··· DATA PROVIDED ···
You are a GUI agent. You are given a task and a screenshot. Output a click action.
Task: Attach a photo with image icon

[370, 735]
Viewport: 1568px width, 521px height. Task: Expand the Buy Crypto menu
···
··· DATA PROVIDED ···
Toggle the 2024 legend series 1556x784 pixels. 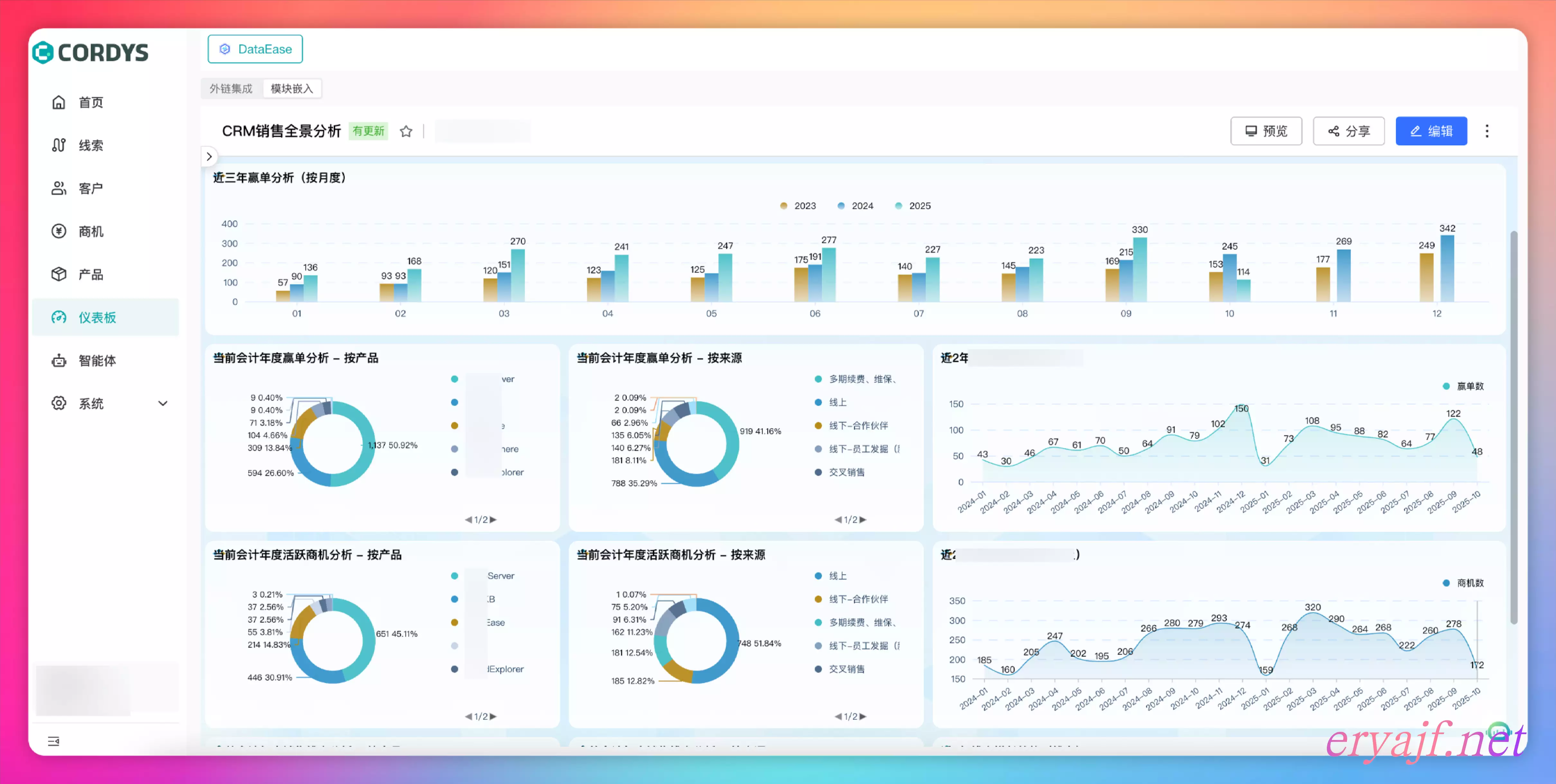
···
··· DATA PROVIDED ···
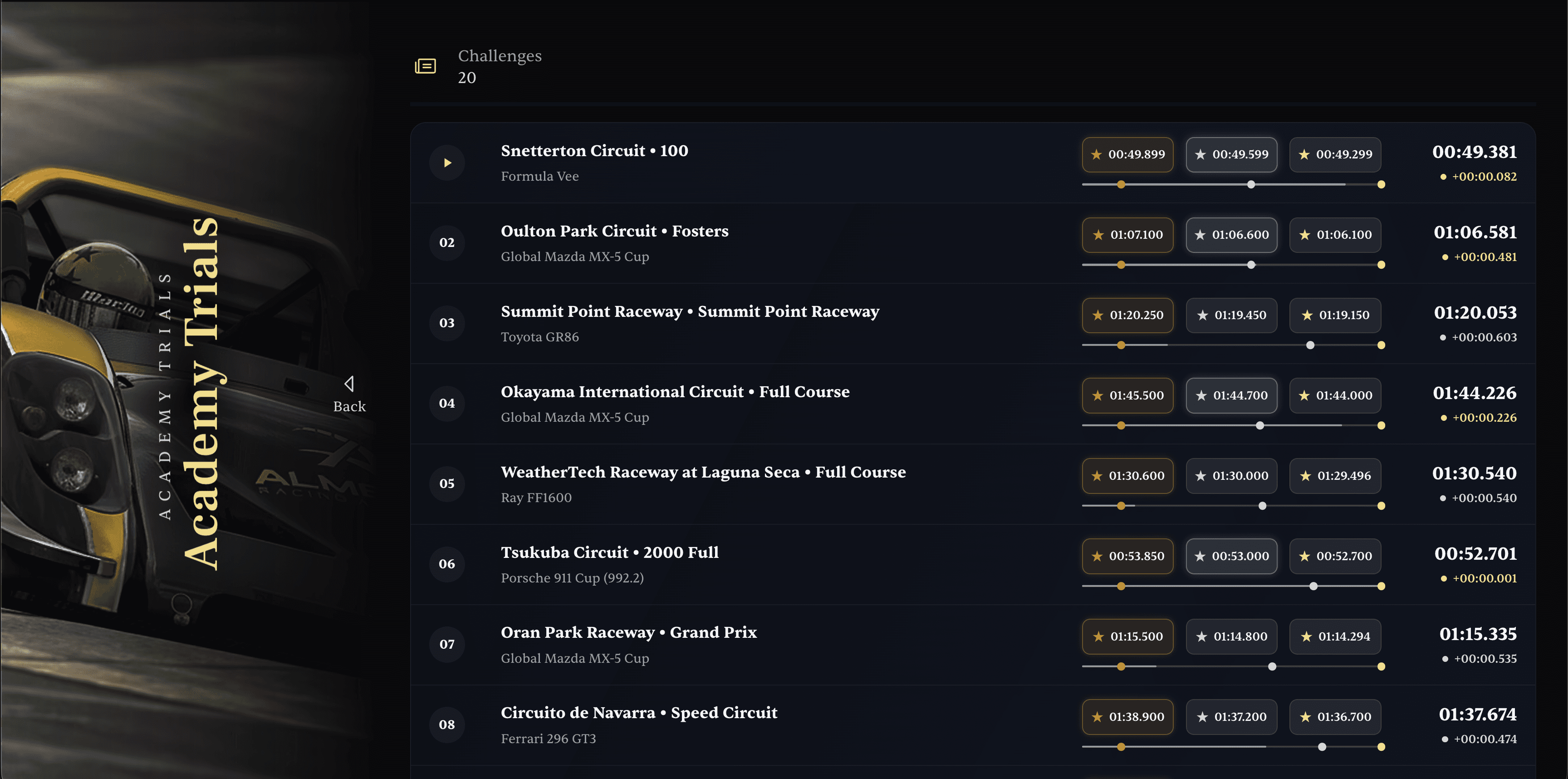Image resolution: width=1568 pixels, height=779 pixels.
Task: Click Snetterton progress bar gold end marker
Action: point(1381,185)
···
ASSIGNED TASK –
Using the data above, reproduce exactly the lines between those holding "Task: Attach a photo with image icon" and "Viewport: 1568px width, 521px", inclusive, and no others.

COMPLETED TASK –
Task: Attach a photo with image icon

[370, 735]
Viewport: 1568px width, 521px height. Task: Expand the Buy Crypto menu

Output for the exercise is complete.